(WHAT TO DO) Copy every line below verbatim, starting with the line that contains "pixels, height=572 pixels." and continuing to the last line.

(LISTED RECORDS)
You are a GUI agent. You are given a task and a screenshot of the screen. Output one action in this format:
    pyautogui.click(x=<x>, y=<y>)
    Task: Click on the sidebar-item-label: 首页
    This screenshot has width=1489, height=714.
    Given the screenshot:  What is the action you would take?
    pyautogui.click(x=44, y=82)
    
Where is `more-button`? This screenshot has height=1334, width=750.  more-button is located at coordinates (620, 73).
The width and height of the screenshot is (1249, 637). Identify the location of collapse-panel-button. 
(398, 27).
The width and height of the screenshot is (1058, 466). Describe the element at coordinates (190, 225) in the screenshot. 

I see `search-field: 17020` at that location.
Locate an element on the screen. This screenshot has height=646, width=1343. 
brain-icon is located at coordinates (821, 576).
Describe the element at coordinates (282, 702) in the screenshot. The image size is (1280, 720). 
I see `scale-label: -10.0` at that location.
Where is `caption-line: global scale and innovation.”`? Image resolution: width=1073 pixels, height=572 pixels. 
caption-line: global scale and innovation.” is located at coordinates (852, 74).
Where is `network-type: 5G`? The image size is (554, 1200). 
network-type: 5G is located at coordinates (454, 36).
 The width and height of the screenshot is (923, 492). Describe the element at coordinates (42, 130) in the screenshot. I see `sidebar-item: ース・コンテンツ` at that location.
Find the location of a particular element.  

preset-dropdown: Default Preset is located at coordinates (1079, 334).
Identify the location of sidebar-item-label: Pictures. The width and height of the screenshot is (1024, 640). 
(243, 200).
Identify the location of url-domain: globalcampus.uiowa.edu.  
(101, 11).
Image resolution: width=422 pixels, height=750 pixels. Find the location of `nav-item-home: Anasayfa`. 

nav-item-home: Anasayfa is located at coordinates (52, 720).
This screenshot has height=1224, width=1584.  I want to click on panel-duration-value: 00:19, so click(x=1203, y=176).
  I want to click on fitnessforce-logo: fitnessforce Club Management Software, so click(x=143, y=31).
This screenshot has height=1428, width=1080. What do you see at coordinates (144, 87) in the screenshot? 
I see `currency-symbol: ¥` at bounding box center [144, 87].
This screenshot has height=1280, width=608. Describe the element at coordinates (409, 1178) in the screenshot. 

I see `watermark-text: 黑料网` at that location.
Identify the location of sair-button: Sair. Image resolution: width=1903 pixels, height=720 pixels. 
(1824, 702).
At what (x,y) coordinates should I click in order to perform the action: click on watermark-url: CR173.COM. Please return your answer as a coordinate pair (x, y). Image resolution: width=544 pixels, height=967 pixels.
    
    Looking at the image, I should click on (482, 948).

(EXERCISE RESPONSE)
Where is `caption-line: global scale and innovation.”`? Image resolution: width=1073 pixels, height=572 pixels. 
caption-line: global scale and innovation.” is located at coordinates (852, 74).
Where is `network-type: 5G`? The image size is (554, 1200). 
network-type: 5G is located at coordinates (454, 36).
 The width and height of the screenshot is (923, 492). Describe the element at coordinates (42, 130) in the screenshot. I see `sidebar-item: ース・コンテンツ` at that location.
Find the location of a particular element.  

preset-dropdown: Default Preset is located at coordinates (1079, 334).
Identify the location of sidebar-item-label: Pictures. The width and height of the screenshot is (1024, 640). 
(243, 200).
Identify the location of url-domain: globalcampus.uiowa.edu.  
(101, 11).
Image resolution: width=422 pixels, height=750 pixels. Find the location of `nav-item-home: Anasayfa`. 

nav-item-home: Anasayfa is located at coordinates (52, 720).
This screenshot has height=1224, width=1584.  I want to click on panel-duration-value: 00:19, so click(x=1203, y=176).
  I want to click on fitnessforce-logo: fitnessforce Club Management Software, so click(x=143, y=31).
This screenshot has height=1428, width=1080. What do you see at coordinates (144, 87) in the screenshot? 
I see `currency-symbol: ¥` at bounding box center [144, 87].
This screenshot has height=1280, width=608. Describe the element at coordinates (409, 1178) in the screenshot. 

I see `watermark-text: 黑料网` at that location.
Identify the location of sair-button: Sair. Image resolution: width=1903 pixels, height=720 pixels. 
(1824, 702).
At what (x,y) coordinates should I click in order to perform the action: click on watermark-url: CR173.COM. Please return your answer as a coordinate pair (x, y). Image resolution: width=544 pixels, height=967 pixels.
    
    Looking at the image, I should click on (482, 948).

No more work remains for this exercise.